Kimileri bu nedenle dün saat 15.00’te topla-nacak soruşturma komisyonundan çıkmasını bekledikleri Yüce Divan olası kararlarına AD’nin son konuşmasını önsöz diye yorumladılar.

***

Bu olasılıkları elbette dikkate almak gerekiyor ama lakin..
…halkın gözünde rüşveti ve yolsuzluk yapanları himaye eden bir iktidar olmamak için, şimdiden dört bakanı veya içlerinden bir ikisini beraat ettireceği suçlamalarla Yüce Divan’a göndermesi de olası bu iktidarın ve…
…seçimden önce bunların beraat etmesi ya da yargılanmalarının devam etmesi durumunda; işte rüşveti ve yolsuzlukları, bakan da olsa yargıya teslim eden iktidar diye propagandaya hazırlanmış olması da elbette güçlü bir olasılık.
Soruşturma komisyonuna üye AKP’li vekillerin tepeden gelen siyasal stratejik emirler doğrultusunda mı, yoksa gerçekten vicdanlarının sesine uyarak mı oy kullandıkları ancak dün akşam üzeri, bu satırlar yazıldıktan çok sonra gündeme düşecek...

***

Bu iktidarın ülkeyi ne hale getirdiğini medya haberleri hemen her gün yeni bir örnekle sergiliyor.
İktidar, RTE’den devraldığı zorbalığı öylesine kullanıyor ki, bırakalım toplantı ve yürüyüş özgürlüğünü kullanmayı… halk herhangi bir konuda hakkını ve adaleti aramak için sokağa çıktı mı… başta tazyikli su ve diğer baskı olanaklarıyla engelliyor.
Bu ülkede laikliğin ve laik eğitimin karşılaştığı engelleri protesto etmek için başkentte toplanan, Meclis’e ya da Milli Eğitim Bakanlığı’na yürümeyi ve orada protesto nedenlerini iktidara duyurmayı amaçlayan binlerce öğretmen polis şiddeti ile karşılaştı.
Coplandılar, laikliği savunan öğretmenlerden 177’sini polis gözaltına aldı.
Ertesi gün gazetelere baktım; ne yazık ki hiçbirinde gözaltına alınan öğretmelerle ilgili tek satır yoktu!

***

Bir başka alanda, üstelik vatandaşın her açıdan güvencesi olan yargının ne hallerde olduğunu bir kez daha ortaya koyan haber dün -ne yazık ki-yalnız Zaman’da yer aldı.
Daha öncede yazdım.

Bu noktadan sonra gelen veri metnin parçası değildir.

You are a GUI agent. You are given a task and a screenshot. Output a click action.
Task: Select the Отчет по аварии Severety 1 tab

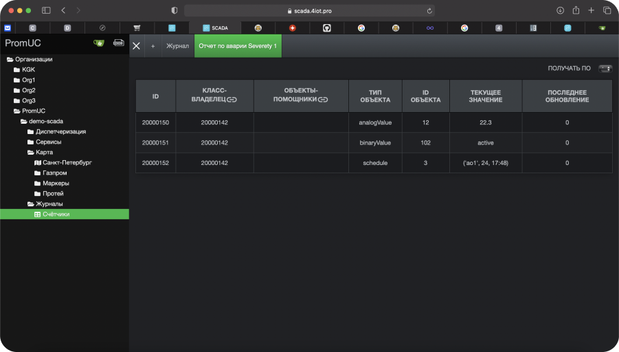pos(238,46)

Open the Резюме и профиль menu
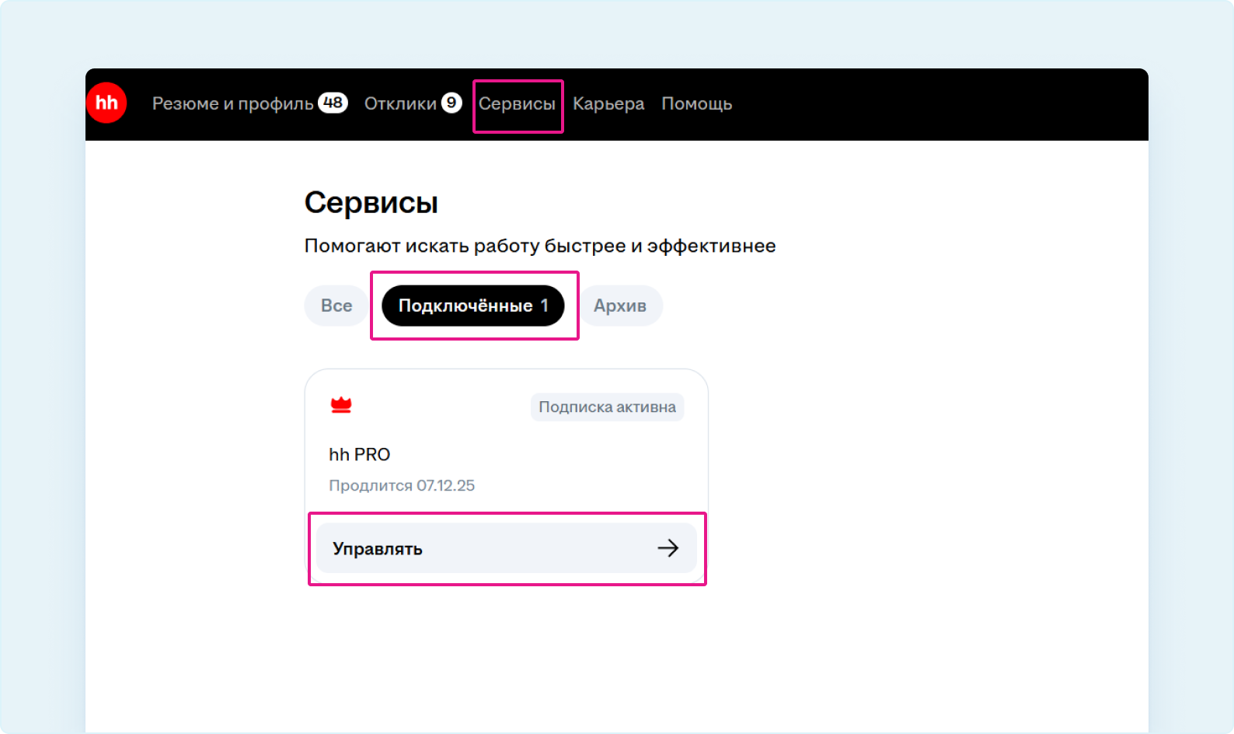[232, 104]
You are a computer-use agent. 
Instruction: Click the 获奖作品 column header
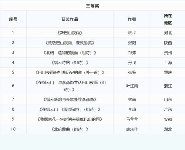pos(70,19)
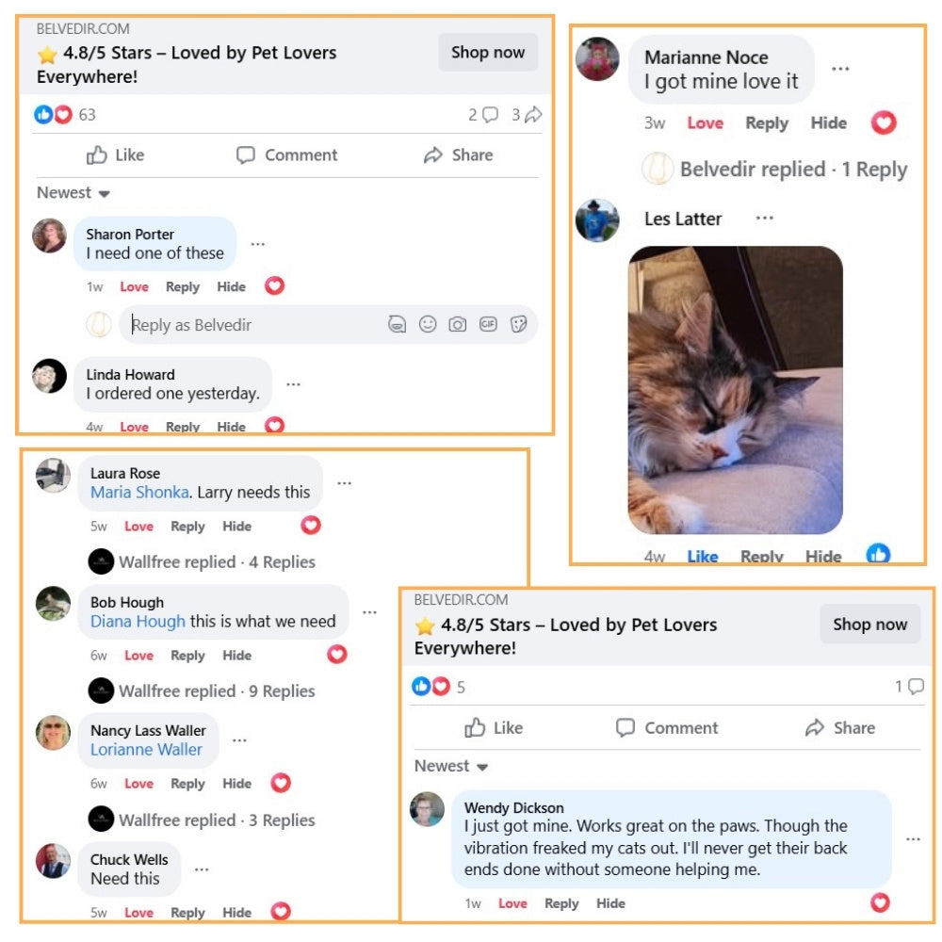Image resolution: width=942 pixels, height=942 pixels.
Task: Toggle Love on Sharon Porter's comment
Action: coord(134,286)
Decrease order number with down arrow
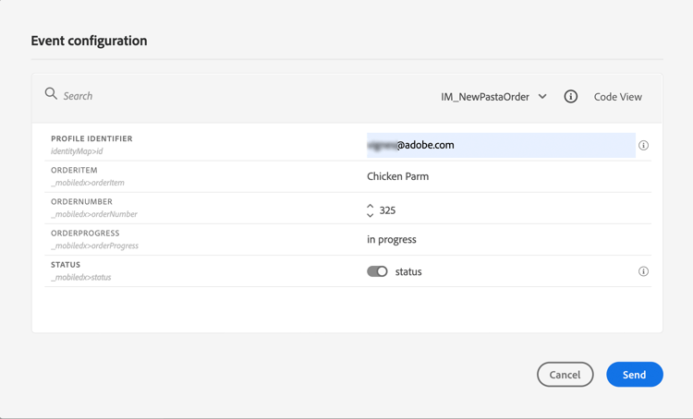Image resolution: width=693 pixels, height=419 pixels. pyautogui.click(x=371, y=215)
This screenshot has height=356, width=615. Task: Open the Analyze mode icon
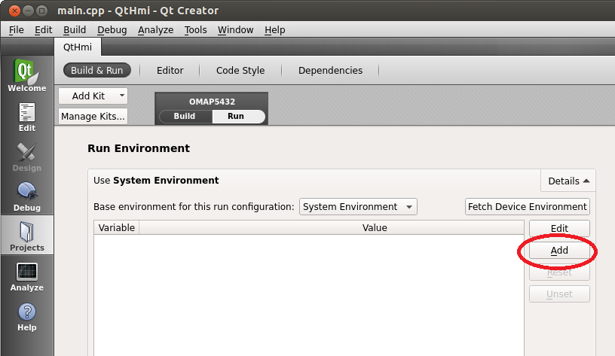[27, 275]
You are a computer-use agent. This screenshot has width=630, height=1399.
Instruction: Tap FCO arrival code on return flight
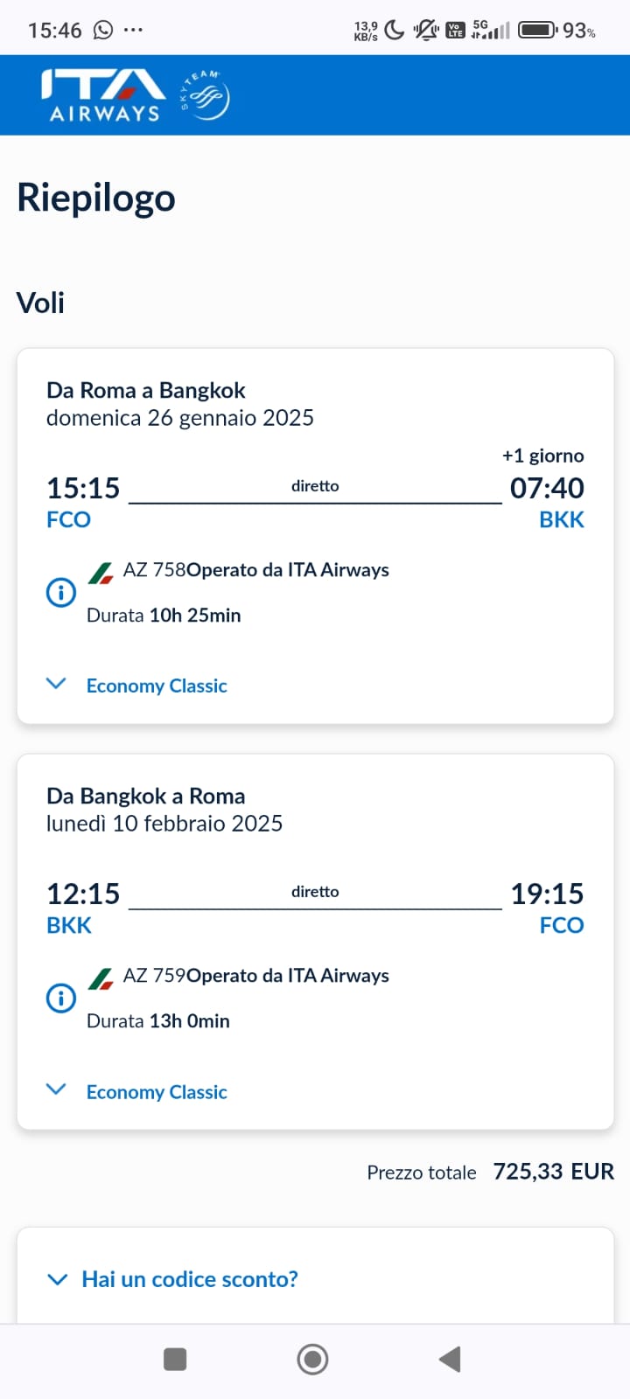[562, 925]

Zaman gazetesi ve sözcüsü konumunda olduğu öne sürülen Gülen’le uzak yakın hiçbir zaman ilişkim olmadı.
Ama ben öncelikle hangi grubun yayın organında çalışırsa çalışsın hiçbir gazetecinin, hangi suçtan olursa olsun gözaltına alınmasına, tutuklanmasına yanlı değilim.

***

Yargının iktidarın emrinde olduğu durmadan yineleniyor. Bunun son örneğini Zaman Gazetesi Genel Yayın Müdürü Ekrem Dumanlı’nın savcılıkça tutuklanması istemiyle sevk edildildiği sulh ceza mahkemesindeki duruşmada tanık olduk.
Olay şöyle: Dumanlı, hâkime sordu: “Bana isnat edilen suç nedir?”
Hâkim Bekir Altun, “Anlatacağım” dedi ve suçlama kanıtları olarak Nisan 2009’da yayımlanan iki makale ve bir haberi gösterdi.
Dumanlı’nın “Bu kadar mı” sorusuna hâkimin yanıtı, “Evet bu kadar”. “Yani hakkımdaki iddia bu kadar mı” sorusuna hâkim “Evet” diyor.
Yargının düştüğü şu acıklı duruma bakınız.
Bu ülkede savcı, bir genel yayın müdürünün, iki makale ve bir haberle suçlayarak tutuklanmasını isteyebiliyor.

***

Nasıl bir demokrasiyle yönetildiği her gün kanıtlanan ahı gitmiş vahı kalmış bir ülkede yaşıyoruz!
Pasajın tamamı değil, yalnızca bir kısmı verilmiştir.